Cosa farai — Per favore, inserisci le righe dei dati seguenti in una lista JSON di stringhe, una stringa per ciascuna riga, omettendo le righe vuote.

Dati da elaborare —

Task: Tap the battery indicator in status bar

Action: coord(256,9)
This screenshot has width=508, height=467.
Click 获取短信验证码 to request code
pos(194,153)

Esito del compito —
[
  "Task: Tap the battery indicator in status bar",
  "Action: coord(256,9)",
  "This screenshot has width=508, height=467.",
  "Click 获取短信验证码 to request code",
  "pos(194,153)"
]